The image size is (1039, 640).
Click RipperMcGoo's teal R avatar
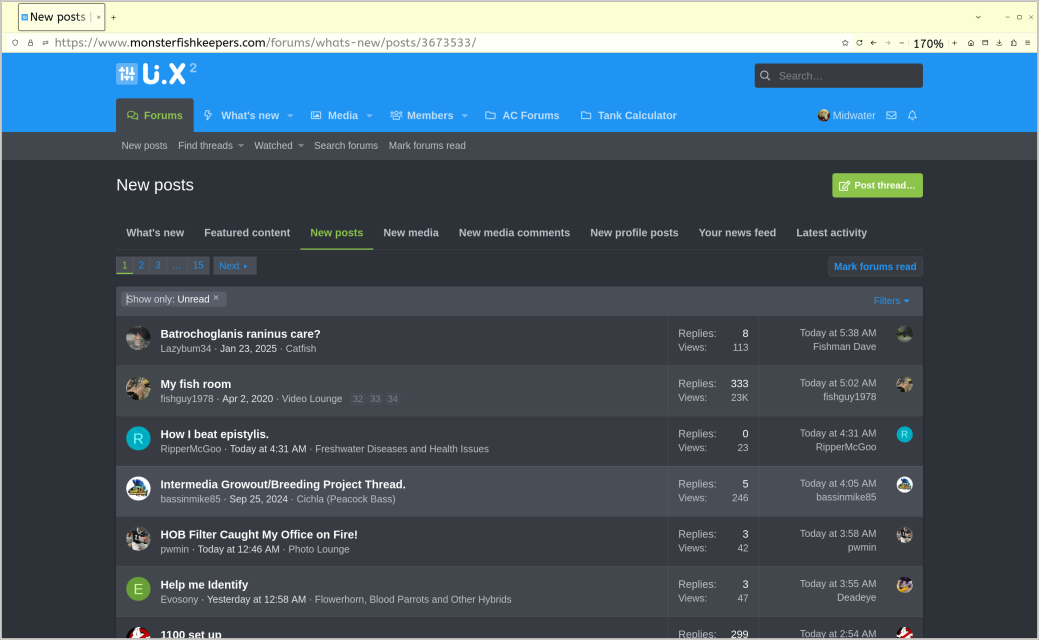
⁂
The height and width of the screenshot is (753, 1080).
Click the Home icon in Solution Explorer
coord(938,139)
⁂
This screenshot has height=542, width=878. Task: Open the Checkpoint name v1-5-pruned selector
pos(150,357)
⁂
→ What the task requires
Starting at the line above that contains "The image size is (1039, 640).", write out each line exactly until the line that contains "Click RipperMcGoo's teal R avatar" has been written, and stop there.

→ Task answer
The image size is (1039, 640).
Click RipperMcGoo's teal R avatar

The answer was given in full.